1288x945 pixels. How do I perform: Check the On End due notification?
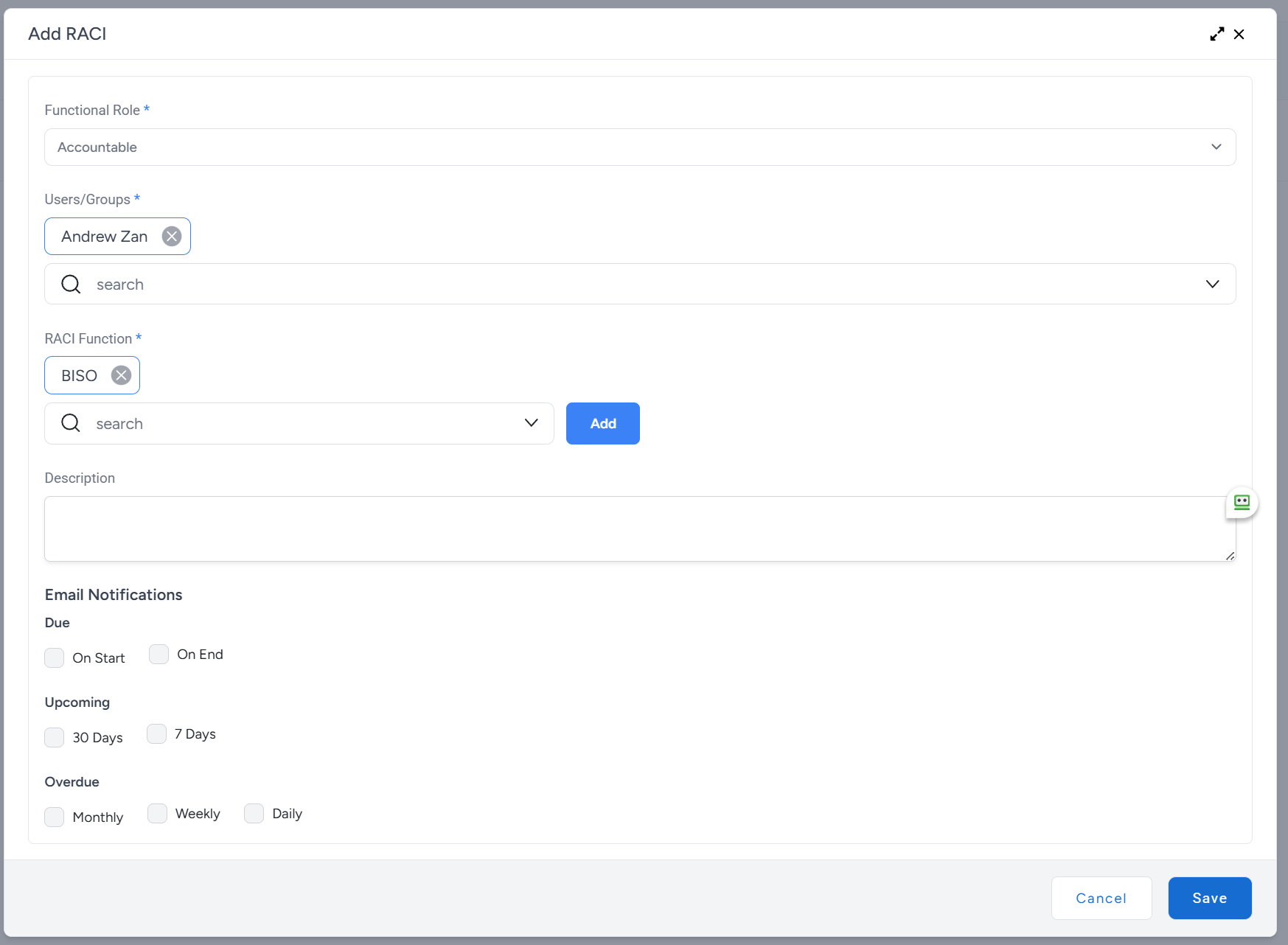coord(159,655)
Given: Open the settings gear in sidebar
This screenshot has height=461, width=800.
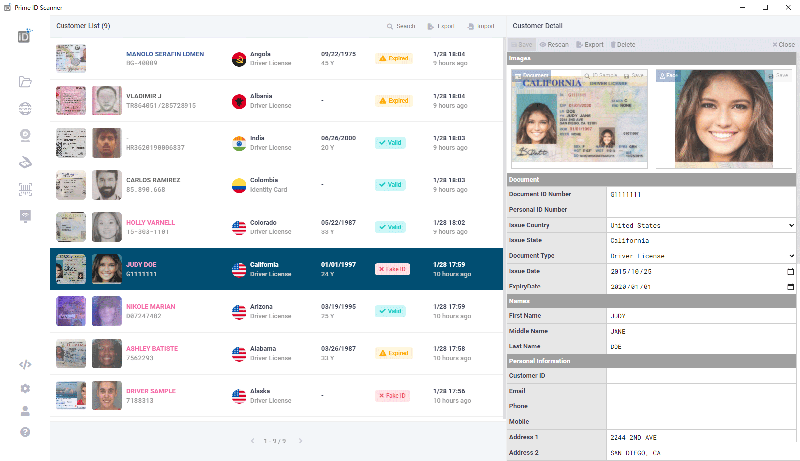Looking at the screenshot, I should coord(25,388).
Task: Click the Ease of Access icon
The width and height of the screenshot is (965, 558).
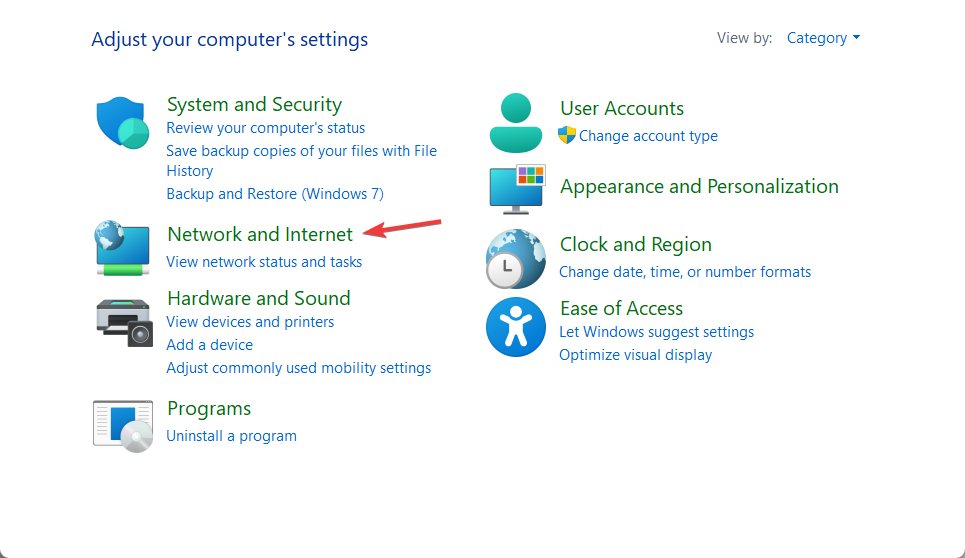Action: pos(515,327)
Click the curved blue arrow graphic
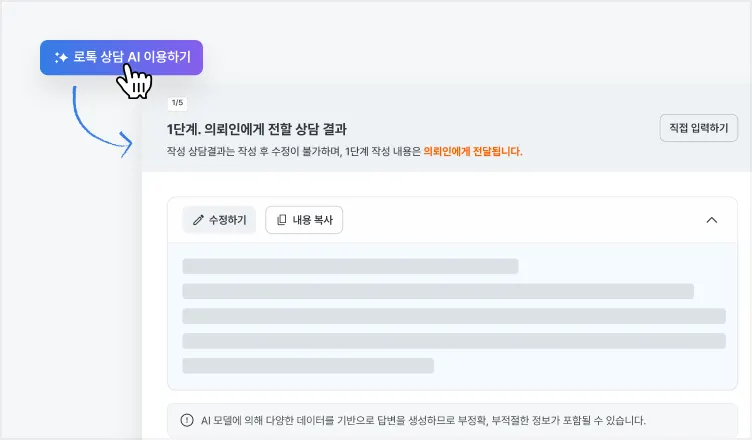The image size is (752, 440). pyautogui.click(x=101, y=121)
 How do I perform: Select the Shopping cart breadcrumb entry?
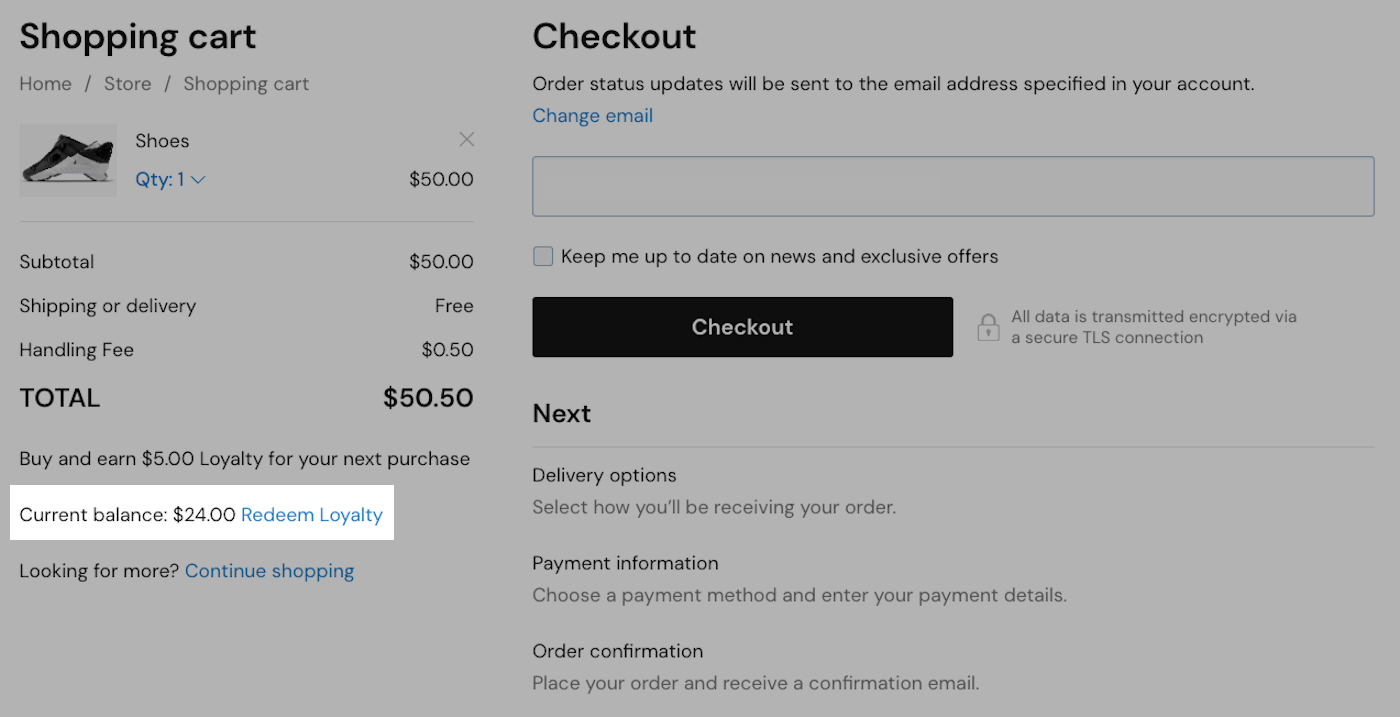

About this task:
Exactly as written above, print every record, and keep the pictures out.

Solution to this exercise:
1288x945 pixels. How do I perform: Check the On End due notification?
coord(159,655)
Given: Open the settings gear in sidebar
This screenshot has height=461, width=800.
Looking at the screenshot, I should coord(25,388).
Task: Click the Ease of Access icon
The width and height of the screenshot is (965, 558).
Action: pos(515,327)
Click the curved blue arrow graphic
The image size is (752, 440). pyautogui.click(x=101, y=121)
 How do I perform: Select the Shopping cart breadcrumb entry?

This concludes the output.